Brief: How many lines in the material below contain the string "field"? Reply with the number alone.

Data extract:
>> Begin
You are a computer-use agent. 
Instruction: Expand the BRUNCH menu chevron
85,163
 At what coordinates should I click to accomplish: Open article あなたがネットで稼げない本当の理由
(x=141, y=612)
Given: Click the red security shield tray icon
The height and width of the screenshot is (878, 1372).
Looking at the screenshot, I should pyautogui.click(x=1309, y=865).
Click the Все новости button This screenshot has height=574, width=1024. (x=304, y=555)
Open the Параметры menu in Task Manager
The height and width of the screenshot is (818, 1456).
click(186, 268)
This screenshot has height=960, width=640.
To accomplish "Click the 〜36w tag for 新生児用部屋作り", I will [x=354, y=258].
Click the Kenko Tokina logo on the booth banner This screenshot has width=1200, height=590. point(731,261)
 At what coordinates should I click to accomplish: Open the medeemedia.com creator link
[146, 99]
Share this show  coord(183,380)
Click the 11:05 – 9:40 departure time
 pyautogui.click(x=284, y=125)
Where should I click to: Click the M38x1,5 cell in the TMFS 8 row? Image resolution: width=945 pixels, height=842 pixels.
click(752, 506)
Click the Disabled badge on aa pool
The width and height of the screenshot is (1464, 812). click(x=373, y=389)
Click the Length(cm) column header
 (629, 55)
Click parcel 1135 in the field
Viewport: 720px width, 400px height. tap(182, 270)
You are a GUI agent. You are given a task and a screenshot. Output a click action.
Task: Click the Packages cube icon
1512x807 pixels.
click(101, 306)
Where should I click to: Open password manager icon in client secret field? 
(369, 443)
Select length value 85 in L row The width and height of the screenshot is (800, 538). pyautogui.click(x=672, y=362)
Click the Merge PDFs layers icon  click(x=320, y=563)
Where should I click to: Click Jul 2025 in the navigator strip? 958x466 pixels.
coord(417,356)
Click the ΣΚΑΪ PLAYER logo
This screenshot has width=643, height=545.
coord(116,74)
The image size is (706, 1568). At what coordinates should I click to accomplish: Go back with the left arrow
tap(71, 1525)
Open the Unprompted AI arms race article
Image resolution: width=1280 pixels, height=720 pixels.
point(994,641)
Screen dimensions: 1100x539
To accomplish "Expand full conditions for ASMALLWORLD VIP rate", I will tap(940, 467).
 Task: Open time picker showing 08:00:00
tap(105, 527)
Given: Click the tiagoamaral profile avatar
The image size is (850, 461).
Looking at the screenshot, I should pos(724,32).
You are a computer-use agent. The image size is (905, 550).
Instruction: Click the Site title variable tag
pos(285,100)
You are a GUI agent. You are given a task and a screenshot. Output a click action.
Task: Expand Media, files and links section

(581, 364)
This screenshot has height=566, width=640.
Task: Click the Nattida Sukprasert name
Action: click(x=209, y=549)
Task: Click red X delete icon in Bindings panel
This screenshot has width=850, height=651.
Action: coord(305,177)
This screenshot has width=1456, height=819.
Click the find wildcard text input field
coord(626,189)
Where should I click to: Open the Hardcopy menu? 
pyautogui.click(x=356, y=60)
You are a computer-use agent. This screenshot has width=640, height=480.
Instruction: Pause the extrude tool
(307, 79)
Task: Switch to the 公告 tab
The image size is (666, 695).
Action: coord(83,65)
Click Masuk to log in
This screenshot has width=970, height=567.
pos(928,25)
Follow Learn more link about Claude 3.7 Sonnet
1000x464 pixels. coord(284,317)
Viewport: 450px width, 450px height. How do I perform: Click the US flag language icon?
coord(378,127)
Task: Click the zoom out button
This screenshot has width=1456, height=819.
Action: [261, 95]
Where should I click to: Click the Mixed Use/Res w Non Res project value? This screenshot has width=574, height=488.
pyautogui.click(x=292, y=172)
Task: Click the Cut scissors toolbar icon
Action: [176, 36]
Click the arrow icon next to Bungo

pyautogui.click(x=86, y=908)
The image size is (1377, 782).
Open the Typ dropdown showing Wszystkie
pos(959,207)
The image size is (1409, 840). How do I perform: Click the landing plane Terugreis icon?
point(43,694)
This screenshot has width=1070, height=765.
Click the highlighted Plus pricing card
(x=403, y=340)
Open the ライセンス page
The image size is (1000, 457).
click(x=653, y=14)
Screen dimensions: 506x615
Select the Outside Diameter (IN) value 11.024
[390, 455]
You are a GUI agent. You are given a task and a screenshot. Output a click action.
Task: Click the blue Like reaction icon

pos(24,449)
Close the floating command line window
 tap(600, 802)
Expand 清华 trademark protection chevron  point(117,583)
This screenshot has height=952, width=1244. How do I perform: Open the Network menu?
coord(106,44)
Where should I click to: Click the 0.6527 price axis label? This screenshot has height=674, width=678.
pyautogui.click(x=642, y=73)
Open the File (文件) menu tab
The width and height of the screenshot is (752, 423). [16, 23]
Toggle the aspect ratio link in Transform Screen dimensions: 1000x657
>> End
The reply: 3